А его упрекали в беспринципности! Ибо он не принадлежал ни к какой
партии и превыше всего ставил творческую свободу, что ему не прощалось, не
прощалось долго".
Оба были чрезвычайно независимые люди. Они и в искусстве шли обычно
"против течения". Предположение, что хоть одна их страница могла быть
написана по "соцзаказу", не вызывает даже улыбки. Но так же мало считались
они и с тем, что можно было бы до революции назвать заказом общественного
мнения. "Скучная история", "В овраге", "Деревня" были скорее вызовом
убеждениям наиболее влиятельных критиков.
О литературе они друг с другом говорили постоянно. "Выдумывание
художественных подробностей и сближало нас, может быть, больше всего, -
вспоминает Иван Алексеевич. - Он был жаден до них необыкновенно, он мог
два-три дня подряд повторять с восхищением художественную черту, и уже по
одному этому не забуду я его никогда, всегда буду чувствовать боль, что его
нет". Иногда Бунин читал вслух Чехову не свои, а его рассказы. Сам Чехов
читать вслух не любил и не умел, у него была и плохая дикция, легкий дефект
речи. Бунинское чтение его восхищало. Я не знал такого чтеца, как Иван
Алексеевич, ни среди писателей, ни тем менее среди актеров. Иногда -
особенно в небольшой аудитории - он производил впечатление необычайное.
Знаю, что людям свойственно в таких случаях преувеличивать свой восторг.

#####

_Задание 1:_
Что, согласно отрывку о Бунине и Чехове, Чехов не любил и не умел делать?
_Задание 2:_
Допишите отрывок о Бунине и Чехове дальше, начиная сразу после его последнего предложения.
Записи — отдельный материал, к отрывку о Бунине и Чехове они не относятся.

_Список записей:_
#####

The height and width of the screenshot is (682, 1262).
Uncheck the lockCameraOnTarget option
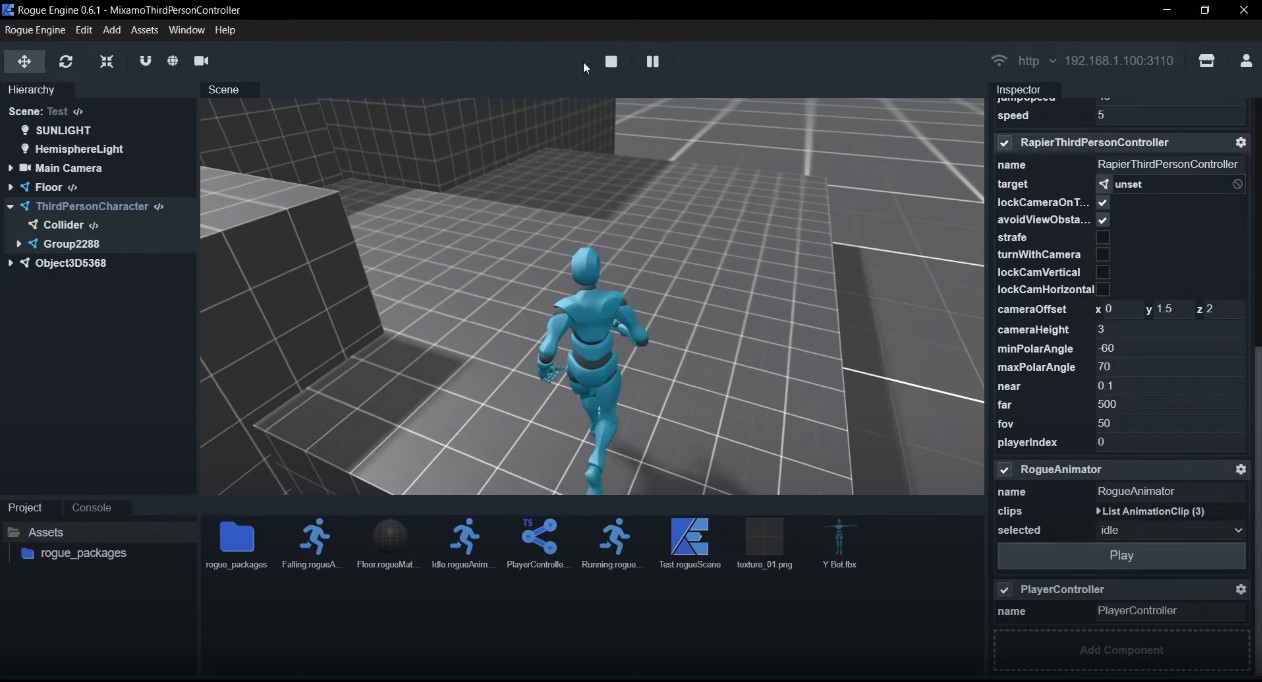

#####

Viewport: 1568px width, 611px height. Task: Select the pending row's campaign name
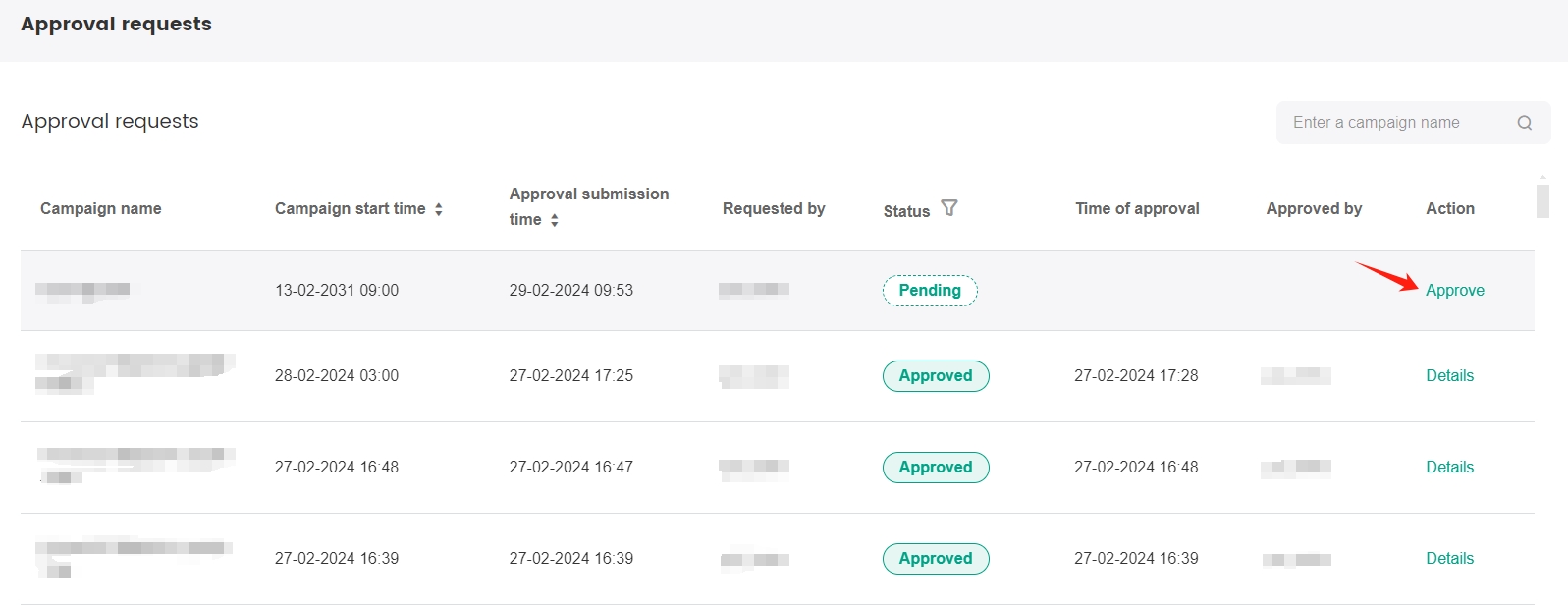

#####

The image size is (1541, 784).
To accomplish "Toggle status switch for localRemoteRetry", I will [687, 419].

#####

_Ответ 1:_
Читать вслух.

_Ответ 2:_
Сохранился, например, рассказ Погодина о том, как молодой Пушкин в Москве
читал свою "Комедию о царе Борисе и о Гришке Отрепьеве": "Ожиданный нами
величавый жрец высокого искусства - это был среднего роста, почти низенький
человечек, вертлявый, с длинными, несколько курчавыми по концам волосами;
без всяких притязаний; с живыми, быстрыми глазами, с тихим приятным
голосом; в черном сюртуке, в черном жилете, застегнутом наглухо, в небрежно
повязанном галстухе. Вместо высокопарного языка богов, мы услышали простую,
ясную, обыкновенную и между тем пиитическую, увлекательную речь!.. Мы
просто все как будто обеспамятели. Кого бросало в жар, кого в озноб. Волосы
поднимались дыбом. Не стало сил воздерживаться. Кто вдруг вскочит с места,
кто вскрикнет"("Русская старина", т. XXVII, 1880 год, стр. 136.) и т. д.
Однако скажу, что навсегда в моей памяти осталось одно чтение
Ивана Алексеевича, случайное, в его столовой, за чаем. Слушатель был, кроме
меня, один: покойный писатель Нилус. "Никогда в жизни такого чтения не
слышал, это верх совершенства!" - совершенно справедливо сказал он.
Чехов, думаю, не оказал большого художественного влияния на Бунина (уж
скорее Тургенев "Поездки в Полесье" и, конечно, Толстой). Любили же они
друг друга и как писатели чрезвычайно. "У меня ни с кем из писателей не
было таких отношений, как с Чеховым, - пишет Бунин, - за всё время ни разу
ни малейшей неприязни. Он был неизменно со мной сдержанно нежен, приветлив,
заботился как старший, - я почти на одиннадцать лет моложе его, - но в то
же время никогда не давал чувствовать свое превосходство и всегда любил мое
общество, - теперь я могу это сказать, так как это подтверждается его
письмами к близким: "Бунин уехал, и я один". - То же самое и я не раз
слышал от Ивана Алексеевича, он говорил об этом с радостью, лицо его
светлело. Вспоминает и Станиславский: "В одном углу литературный спор, в
саду, как школьники, занимались тем, кто дальше бросит камень, в третьей
кучке И. А. Бунин с необыкновенным талантом представляет что-то, а там, где
Бунин, непременно стоит и Антон Павлович и хохочет, помирая от смеха.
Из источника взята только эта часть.